* _What is needed_
Repeat, line for line, the entries below from the first line to the line containing "The width and height of the screenshot is (915, 457).", counting both ends.

(Data extracted from a collection)
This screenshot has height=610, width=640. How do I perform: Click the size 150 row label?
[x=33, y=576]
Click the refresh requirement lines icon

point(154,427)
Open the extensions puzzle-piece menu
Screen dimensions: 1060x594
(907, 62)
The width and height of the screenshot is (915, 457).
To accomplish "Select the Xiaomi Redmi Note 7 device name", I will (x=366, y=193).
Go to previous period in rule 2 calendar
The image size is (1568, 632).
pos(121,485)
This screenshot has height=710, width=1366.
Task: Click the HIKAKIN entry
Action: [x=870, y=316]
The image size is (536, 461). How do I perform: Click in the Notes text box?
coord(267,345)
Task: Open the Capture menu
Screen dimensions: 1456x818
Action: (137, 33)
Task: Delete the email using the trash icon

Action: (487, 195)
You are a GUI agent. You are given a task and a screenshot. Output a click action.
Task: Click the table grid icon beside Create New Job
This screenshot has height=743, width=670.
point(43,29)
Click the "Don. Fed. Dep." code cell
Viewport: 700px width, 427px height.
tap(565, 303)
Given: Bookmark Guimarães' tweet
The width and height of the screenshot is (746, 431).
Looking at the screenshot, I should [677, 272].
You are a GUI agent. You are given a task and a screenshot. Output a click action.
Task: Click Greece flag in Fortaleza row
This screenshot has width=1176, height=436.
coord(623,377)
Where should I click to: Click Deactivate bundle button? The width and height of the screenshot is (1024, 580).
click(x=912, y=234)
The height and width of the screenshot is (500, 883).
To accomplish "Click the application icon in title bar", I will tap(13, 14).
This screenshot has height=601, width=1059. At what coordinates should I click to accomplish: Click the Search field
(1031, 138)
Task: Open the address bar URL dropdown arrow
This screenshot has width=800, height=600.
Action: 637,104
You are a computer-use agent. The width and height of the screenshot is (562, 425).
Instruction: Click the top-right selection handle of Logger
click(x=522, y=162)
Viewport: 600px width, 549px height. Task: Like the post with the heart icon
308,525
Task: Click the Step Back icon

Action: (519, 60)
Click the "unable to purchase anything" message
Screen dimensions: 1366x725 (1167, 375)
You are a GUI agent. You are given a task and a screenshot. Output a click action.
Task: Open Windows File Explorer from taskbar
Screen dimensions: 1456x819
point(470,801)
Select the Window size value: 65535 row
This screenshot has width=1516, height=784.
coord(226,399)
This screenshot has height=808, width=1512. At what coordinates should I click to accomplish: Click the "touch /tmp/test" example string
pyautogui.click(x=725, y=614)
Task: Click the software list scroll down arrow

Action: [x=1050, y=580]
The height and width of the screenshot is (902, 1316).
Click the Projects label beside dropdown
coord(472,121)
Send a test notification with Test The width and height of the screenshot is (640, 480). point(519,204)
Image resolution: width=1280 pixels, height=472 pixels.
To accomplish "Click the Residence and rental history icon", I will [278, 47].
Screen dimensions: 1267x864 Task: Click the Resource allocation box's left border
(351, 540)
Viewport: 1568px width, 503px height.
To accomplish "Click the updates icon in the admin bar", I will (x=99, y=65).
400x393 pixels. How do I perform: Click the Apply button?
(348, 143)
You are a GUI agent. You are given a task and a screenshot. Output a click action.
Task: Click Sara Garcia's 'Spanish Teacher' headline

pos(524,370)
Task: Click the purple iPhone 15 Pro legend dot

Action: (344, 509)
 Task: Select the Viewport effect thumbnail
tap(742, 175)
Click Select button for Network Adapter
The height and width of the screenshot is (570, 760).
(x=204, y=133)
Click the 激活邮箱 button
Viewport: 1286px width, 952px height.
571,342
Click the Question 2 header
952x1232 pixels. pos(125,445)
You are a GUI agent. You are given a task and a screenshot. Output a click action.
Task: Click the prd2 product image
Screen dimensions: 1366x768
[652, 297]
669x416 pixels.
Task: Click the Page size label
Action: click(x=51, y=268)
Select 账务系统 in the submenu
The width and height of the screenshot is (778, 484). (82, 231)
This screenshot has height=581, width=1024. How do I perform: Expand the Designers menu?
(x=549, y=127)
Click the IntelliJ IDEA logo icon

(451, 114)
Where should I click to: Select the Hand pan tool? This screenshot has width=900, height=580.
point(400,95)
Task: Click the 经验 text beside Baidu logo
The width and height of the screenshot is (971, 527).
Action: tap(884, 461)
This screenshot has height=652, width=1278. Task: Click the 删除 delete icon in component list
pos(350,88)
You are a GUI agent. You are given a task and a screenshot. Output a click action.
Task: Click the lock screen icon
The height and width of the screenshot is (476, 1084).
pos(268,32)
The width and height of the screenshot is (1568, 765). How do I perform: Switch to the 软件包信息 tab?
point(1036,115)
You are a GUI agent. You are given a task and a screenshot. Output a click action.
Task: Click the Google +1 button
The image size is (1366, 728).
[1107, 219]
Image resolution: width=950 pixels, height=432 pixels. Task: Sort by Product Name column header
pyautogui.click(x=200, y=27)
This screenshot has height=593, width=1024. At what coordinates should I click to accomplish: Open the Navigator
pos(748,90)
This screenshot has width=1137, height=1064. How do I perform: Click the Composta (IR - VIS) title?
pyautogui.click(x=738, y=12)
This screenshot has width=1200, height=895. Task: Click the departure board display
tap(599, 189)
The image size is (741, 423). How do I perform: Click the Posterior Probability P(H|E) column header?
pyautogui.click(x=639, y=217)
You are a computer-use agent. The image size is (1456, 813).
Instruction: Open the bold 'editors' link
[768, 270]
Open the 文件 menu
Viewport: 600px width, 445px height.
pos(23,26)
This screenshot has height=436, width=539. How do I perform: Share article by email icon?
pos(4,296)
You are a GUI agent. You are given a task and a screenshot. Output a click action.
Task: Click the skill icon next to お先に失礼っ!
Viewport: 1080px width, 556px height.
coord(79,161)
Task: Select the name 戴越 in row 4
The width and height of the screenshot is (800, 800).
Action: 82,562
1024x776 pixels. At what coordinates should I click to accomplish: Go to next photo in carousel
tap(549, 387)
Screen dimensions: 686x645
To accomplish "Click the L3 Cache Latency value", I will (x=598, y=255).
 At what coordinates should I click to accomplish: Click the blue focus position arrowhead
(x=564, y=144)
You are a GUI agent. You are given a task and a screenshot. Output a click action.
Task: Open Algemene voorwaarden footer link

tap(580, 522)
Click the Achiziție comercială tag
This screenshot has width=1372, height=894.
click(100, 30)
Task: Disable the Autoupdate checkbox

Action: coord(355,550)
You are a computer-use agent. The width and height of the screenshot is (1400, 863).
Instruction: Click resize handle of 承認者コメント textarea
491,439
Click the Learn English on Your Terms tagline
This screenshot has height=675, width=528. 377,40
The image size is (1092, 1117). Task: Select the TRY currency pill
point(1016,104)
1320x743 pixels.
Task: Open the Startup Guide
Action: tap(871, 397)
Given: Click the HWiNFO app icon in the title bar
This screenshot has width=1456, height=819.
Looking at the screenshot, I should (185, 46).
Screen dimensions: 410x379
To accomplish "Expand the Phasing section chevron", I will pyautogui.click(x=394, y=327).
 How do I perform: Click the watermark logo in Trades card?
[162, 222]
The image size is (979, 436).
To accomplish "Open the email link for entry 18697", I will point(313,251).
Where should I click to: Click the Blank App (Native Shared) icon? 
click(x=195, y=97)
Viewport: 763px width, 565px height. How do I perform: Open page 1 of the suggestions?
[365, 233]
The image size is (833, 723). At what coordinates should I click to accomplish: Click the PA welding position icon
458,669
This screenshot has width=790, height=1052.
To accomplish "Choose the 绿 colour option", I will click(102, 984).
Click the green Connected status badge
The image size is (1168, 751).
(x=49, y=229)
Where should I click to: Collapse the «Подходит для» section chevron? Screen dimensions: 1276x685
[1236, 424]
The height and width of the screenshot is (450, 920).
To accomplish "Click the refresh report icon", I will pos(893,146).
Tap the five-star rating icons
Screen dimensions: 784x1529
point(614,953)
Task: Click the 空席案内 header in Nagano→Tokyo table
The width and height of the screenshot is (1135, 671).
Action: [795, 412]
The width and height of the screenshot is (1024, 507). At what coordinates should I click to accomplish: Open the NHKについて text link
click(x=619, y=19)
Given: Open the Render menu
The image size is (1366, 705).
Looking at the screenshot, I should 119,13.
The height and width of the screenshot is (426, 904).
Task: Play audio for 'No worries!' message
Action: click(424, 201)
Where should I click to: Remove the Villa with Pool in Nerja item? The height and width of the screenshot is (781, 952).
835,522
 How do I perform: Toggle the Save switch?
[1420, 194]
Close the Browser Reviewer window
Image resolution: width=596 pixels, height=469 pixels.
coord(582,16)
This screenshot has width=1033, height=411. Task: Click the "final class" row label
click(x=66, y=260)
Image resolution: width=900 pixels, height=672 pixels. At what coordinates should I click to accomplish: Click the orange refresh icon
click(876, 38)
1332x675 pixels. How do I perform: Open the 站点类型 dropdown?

* _The answer_
This screenshot has height=610, width=640. How do I perform: Click the size 150 row label?
[x=33, y=576]
Click the refresh requirement lines icon

point(154,427)
Open the extensions puzzle-piece menu
Screen dimensions: 1060x594
(907, 62)
The width and height of the screenshot is (915, 457).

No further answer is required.